Tag Archives: Robert Redford

Fly Over Zone Stories

27 Oct

Kent Haruf (copyright Robert Birnbaum)

Kent Haruf tells stories of charming simplicity with characters who cope with real-world problems. Plainsong, his third novel, for which he won great praise and big awards, is his much-loved story set in the fictional town, Holt, Colorado and concentrated on a handful of townspeople trying to work out basic problems of abandonment, teen pregnancy, alcoholism. adultery and such. This group includes two endearing bachelor brothers, Raymond and Harold McPheron who end up being the mainstays of Plainsong’s sequel Eventide.   The National Book Award nomination  for Plainsong observes: “From simple elements, Haruf achieves a novel of wisdom and grace—a narrative that builds in strength and feeling until, as in a choral chant, the voices in the book surround transport and lift the reader off the ground.”

 

 

 

I talked to Haruf in 2004:*

RB: I think about the novels that are written on the East coast, close to New York City and the ones that are written in the rest of the country— the novels on the East Coast have certain predictable, banal problems. They fall into a type that makes them hard to take seriously. Your characters, and in Jim Harrison‘s True North, these were characters I wanted to know more about and how they resolve their lives.
KH: Well that’s an interesting generalization. I don’t know how far you can go with that. There is nothing in these books that I am trying to write that is cynical or satiric or ironic. I am not interested in that. There is a place for that. But in my view that is a kind of easy out. You are not really trying to talk about the human condition, which is what I am after. I am trying to talk about, to write about the kind of universal problems that people have everywhere. And I am not interested in being hip or paying any attention to technology or any of that stuff. None of these characters ever talk about cell phones or computers or any of that.
RB: No brand names appear in these novels.
KH: No, there aren’t any. And that’s quite deliberate. So what I am after is something different, and if you care about these characters, then I am pleased. Because I hope that’s going to happen. And that’s how I feel about them. I do care for them. I don’t think I am blind to their foibles or their flaws. I am quite clear about that, but nevertheless I have some sympathy and compassion about them, I think.

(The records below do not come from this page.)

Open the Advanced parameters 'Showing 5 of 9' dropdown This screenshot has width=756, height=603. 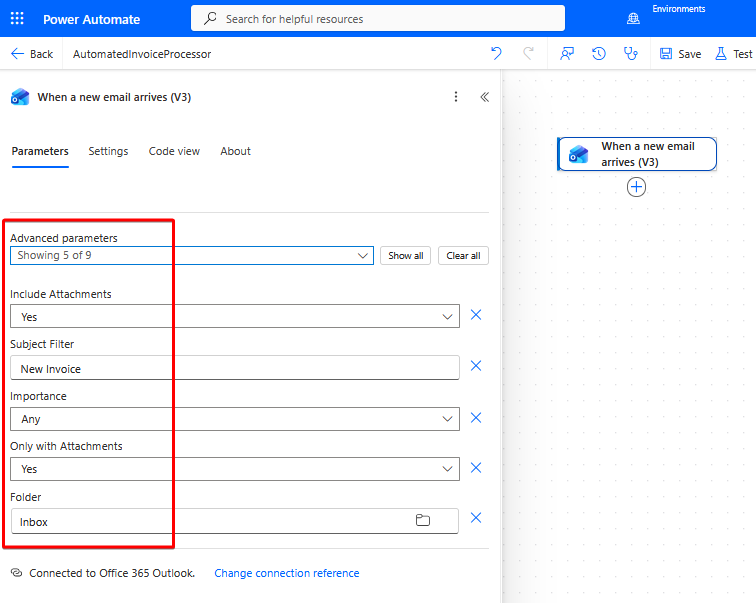192,255
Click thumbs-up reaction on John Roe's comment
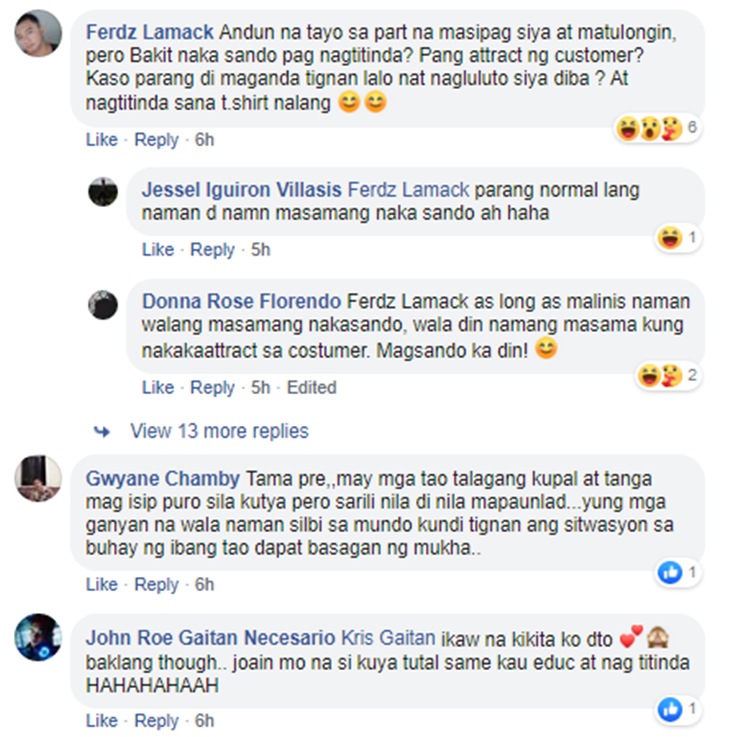Viewport: 750px width, 737px height. pos(670,709)
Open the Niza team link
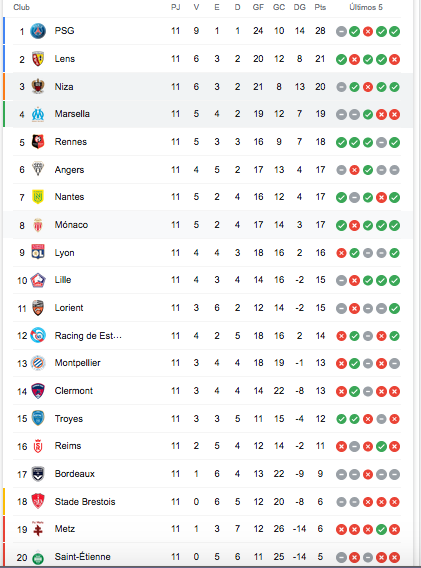The width and height of the screenshot is (421, 568). (x=64, y=87)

RB:… I’m still working with the notions that there is a polarity —the stuff that is written in and around NY and what’s written in the rest of the country.
KH: It may well be. I don’t want to think of myself as a regional writer.
RB: The rest of the country isn’t ‘regional.’ [laughs]
KH: That’s right. But there is a kind of—maybe this has been so for a long time—I don’t know if you saw the review in the Sunday New York Times by Jonathan Miles—it was a smart-ass review. A quintessential hip cynical eastern view of things. The following Tuesday Kakutani wrote her review, which for her, was a rave. A very positive review. So I figured her review cancelled his out.
RB: Aren’t you review proof, at some point?
KH: Well at some point, I guess. I don’t know whether I am or not.
RB: I don’t mean personally.
KH: They still cut you.
RB: I am thinking more of the sales of your books would not be dependendt on such reviews or that they have a marginal effect.
KH: I would think so. Besides that if you get away from New York City, away from the small literary pond, who reads those reviews any way? People out where I come from, they don’t read the Sunday book reviews.

 

And

RB: I have read that you wrote Eventide and weren’t happy with it and then you rewrote it. What was the form of the original that you found it so totally wrong?

KH: I had done what I thought was a finished draft. My method of writing is that I write each sentence endlessly until I get them done, and then move on. So when I get done with the final chapter, I believe I am done with the whole book. And that there is no real compelling reason to go back to it. My wife and I were going to California and I was doing a reading out there or something, and this was back last fall. And I had her read it [the manuscript] aloud on the way out there.

RB: Is she a good reader?

KH: She’s good reader [laughs]. And that’s one of the things I thought about. The more she read, the more discouraged and distressed I was with that book.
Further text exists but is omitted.